The Mudcat Café TM
Thread #13771 Message #1379705
Posted By: Malcolm Douglas
15-Jan-05 - 07:57 PM
Thread Name: ADD:Drive the Cold Winter Away/All Hail to the Day
Subject: RE: Lyr/Chords Req: Drive the Cold Winter Away
Roxburghe Ballads (ed. William Chappell, I, 84-88) prints 12 verses as issued by Henry Gosson during the second quarter of the 17th century. Chappell descibes this a reprint of a 16th century piece. He also gives the text, with tune, in Popular Music of the Olden Time (1855, I, 193-195), with more on its history; it becomes clear there than his dating of the song to the C16 rests on a "sacred parody" appearing in A Compendious Book of Godly and Spiritual Songs (1567) which has the same rhythm and a similar occasional refrain.

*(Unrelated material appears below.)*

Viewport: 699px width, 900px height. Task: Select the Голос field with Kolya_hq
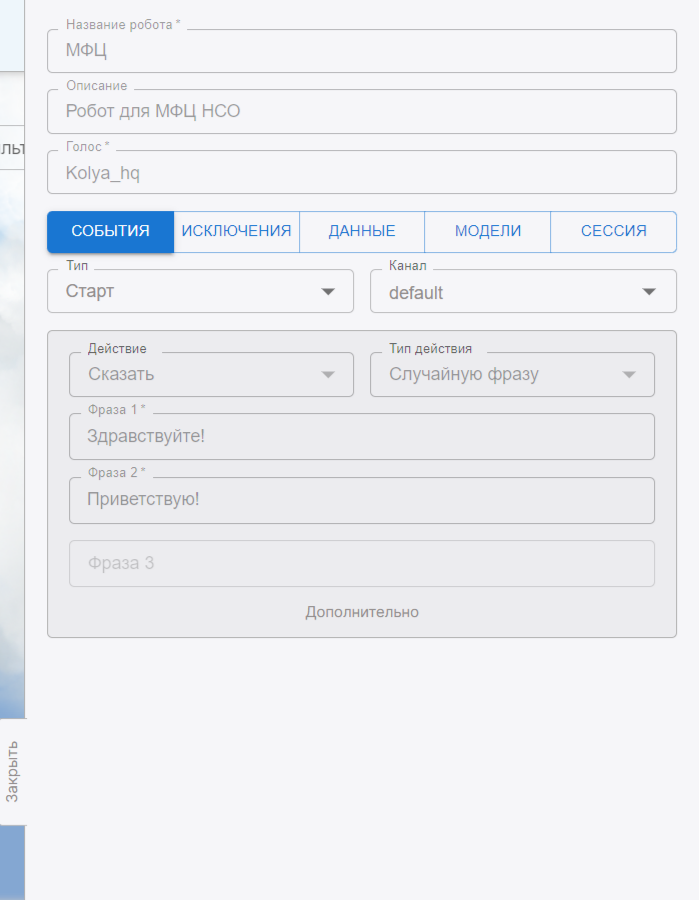362,173
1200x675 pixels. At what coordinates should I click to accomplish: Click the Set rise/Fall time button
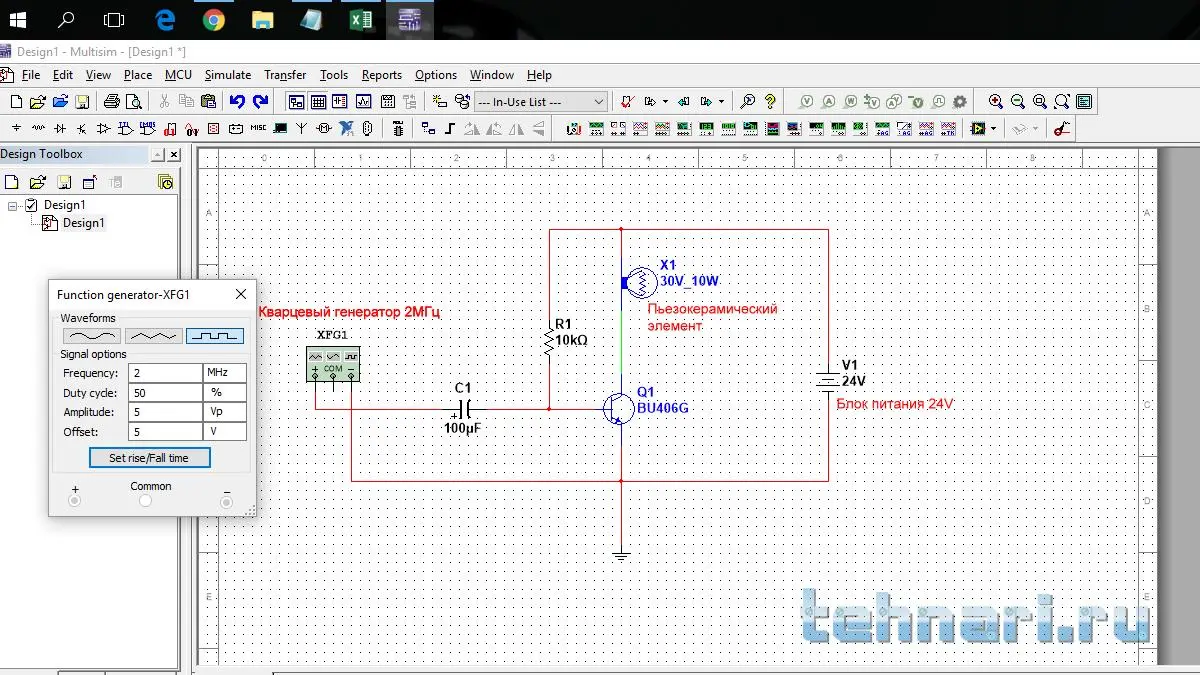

Thomas D'Urfey (Pills to Purge Melancholy, 1719-1720, IV, 241-242) prints tune and 5 verses (as A New Song. The Good Fellow), variant in some details from those quoted earlier. The tune Drive the Cold Winter Away (which appeared in Playford, Dancing Master, 1651-c.1728) derives its title from the song, for which Gosson's broadside prescribes When Phoebus did rest, which is apparently an earlier form. Simpson (British Broadside Ballad and Its Music, 1966, 197-199) goes into further detail, quoting music from Starter's Friesche Lust-Hof, 1621, and from Playford. See the late Bruce Olson's earlier post in this thread for references to those two tunes, in abc format on his website (currently only available online via the Internet Archive).
Both DT files (see links above) are effectively identical, though for some reason they have been given different titles. They may have been copied from The Oxford Book of Carols (which uses 4 verses of the D'Urfey text, a little edited) or perhaps from the McKennitt record (I think OBC was her source). There isn't much to choose between them: the first is laid out in 4-line stanzas (should be 8 lines each), while the second contains uncorrected typos.
The Oxford comment "the first two verses are by Tom Durfey" is wrong, incidentally (they were in print before he was born); though he may well have altered them a bit.